Thinking Thought in the Mosaics of the Mind

The Cerebral Code is a new understanding of how Darwinian processes could operate in the brain to shape mental images in only seconds, starting with shuffled memories no better than the jumble of our nighttime dreams, but evolving into something of quality, such as a sentence to speak aloud. Jung said that dreaming goes on continuously but you can't see it when you are awake, just as you can't see the stars in the daylight because it is too bright. Calvin's is a theory for what goes on, hidden from view by the glare of waking mental operations, that produces our peculiarly human type of consciousness with its versatile intelligence.
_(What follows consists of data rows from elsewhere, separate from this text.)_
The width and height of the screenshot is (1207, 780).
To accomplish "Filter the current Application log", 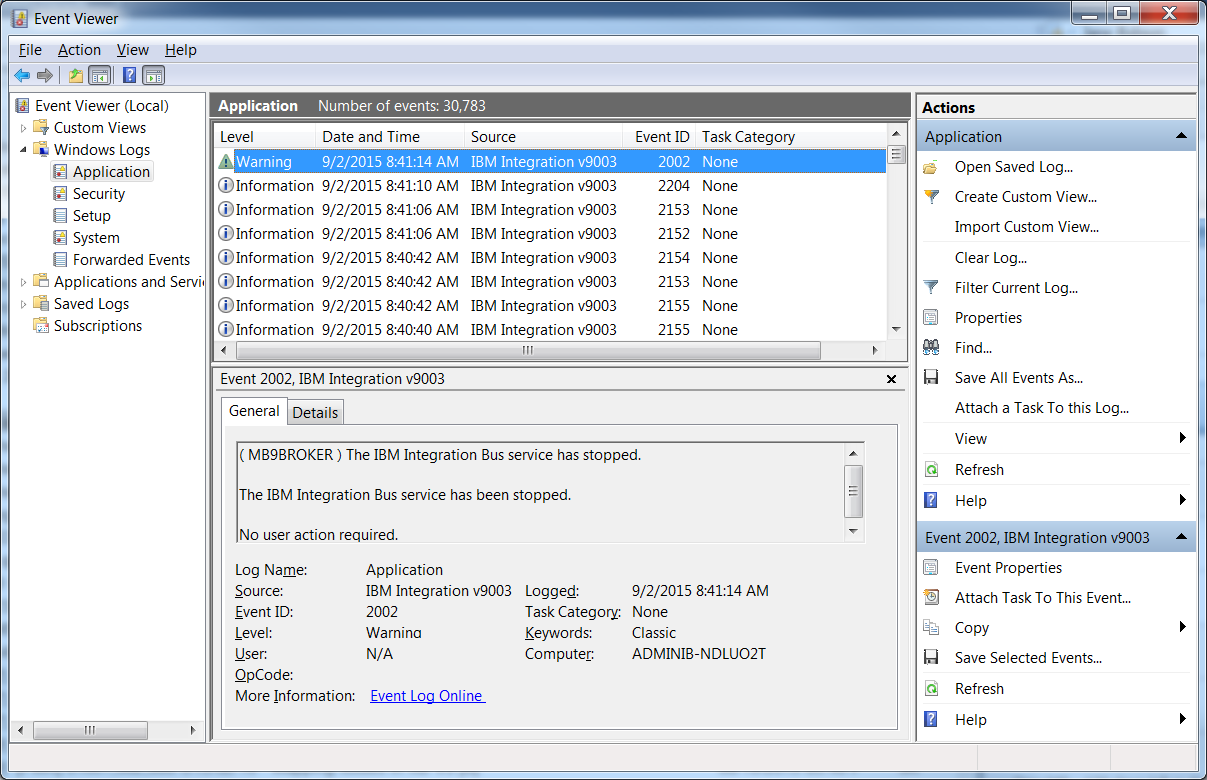I will tap(1018, 287).
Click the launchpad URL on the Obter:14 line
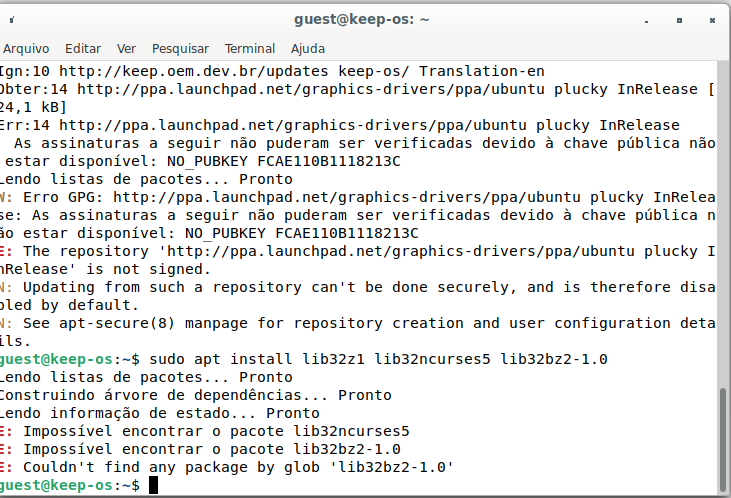731x498 pixels. coord(260,89)
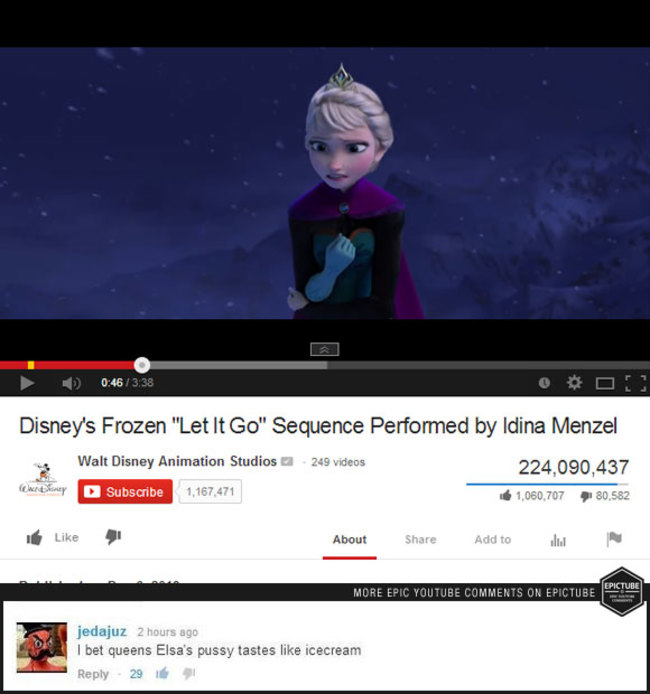Click the Disney channel avatar logo
650x694 pixels.
pos(43,479)
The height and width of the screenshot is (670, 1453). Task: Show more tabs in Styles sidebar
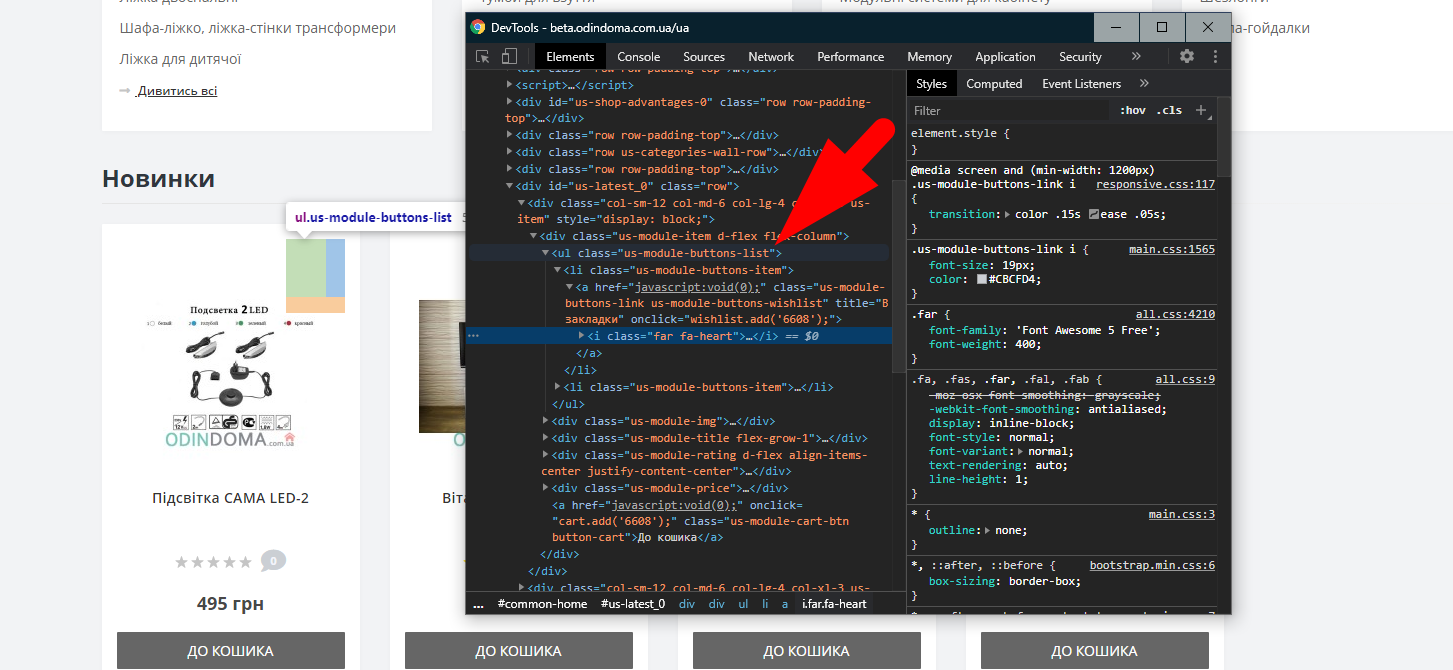pos(1144,84)
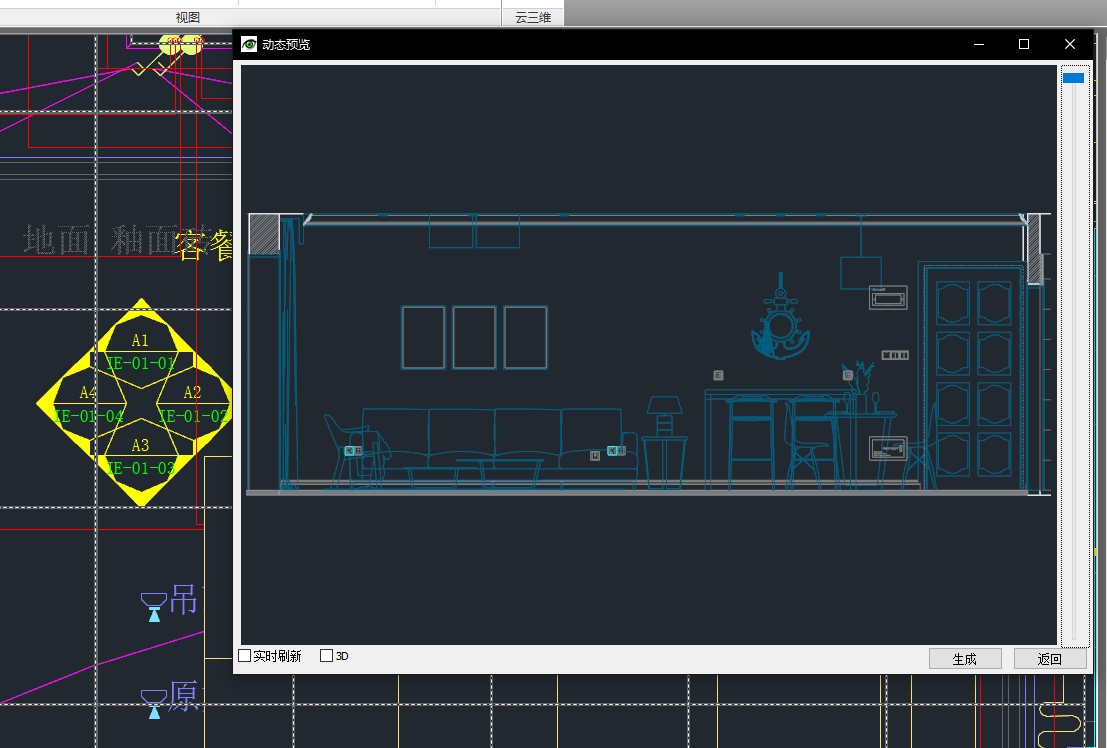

As Piaget emphasized in 1929, intelligence is what we use when we don't know what to do, when we have to grope rather than using a standard response. Calvin tackles a mechanism for doing this exploration and improvement offline, as we think before we act or practice the art of good guessing. Surprisingly, the subtitle's mosaics of the mind is not a literary metaphor. For the first time, it is a description of a mechanism of what appears to be an appropriate level of explanation for many mental phenomena, that of hexagonal mosaics of electrical activity that compete for territory in the association cortex of the brain. This two-dimensional mosaic is predicted to grow and dissolve much as the sugar crystals do in the bottom of a supersaturated glass of iced tea.

p.1 This is a book about thought, memory, creativity, consciousness, narrative, talking to oneself, and even dreaming... This book proposes how darwinian processes could operate in the brain to shape up mental images.

p.1 As Piaget emphasized, intelligence is what we use when we don't know what to do, when we grope rather than using a standard response.

p.4 darwinian processes have been thought to be a possible basis for mental processes... They're a way to explore a Piagetian maze, where you don't initially know what to do... something creative is often needed when deciding what to do next - as when you pose a question.

p.5 As Wittgenstein once observed, you gain insights mostly through new arrangements of things you already know, not by acquiring new data.

p.7 Some readers have noticed by now that this book is not like my previous ones. They were for general readers [JLJ - nice way of confirming that this book is almost unreadable.]

p.18 Memes are those things that are copied from mind to mind... The cultural analog to the gene is the meme... it's the unit of copying.

p.21 I can identify six essential aspects of the creative darwinian process that bootstraps quality.

 1. There must be a reasonable complex pattern involved.
 2. The pattern must be copied somehow (indeed, that which is copied may serve to define the pattern).
 3. Variant patterns must sometimes be produced by chance.
 4. The pattern and its variant must compete with one another for occupation of a limited work space...
 5. The competition is biased by a multifaceted environment...
 6. ...new variants always preferentially occur around the more successful of the current patterns.

p.23 At least five other factors are known to be important to the evolution of species. The creative darwinian process will run without them, but they affect the stability of its outcome, or the rate of evolution...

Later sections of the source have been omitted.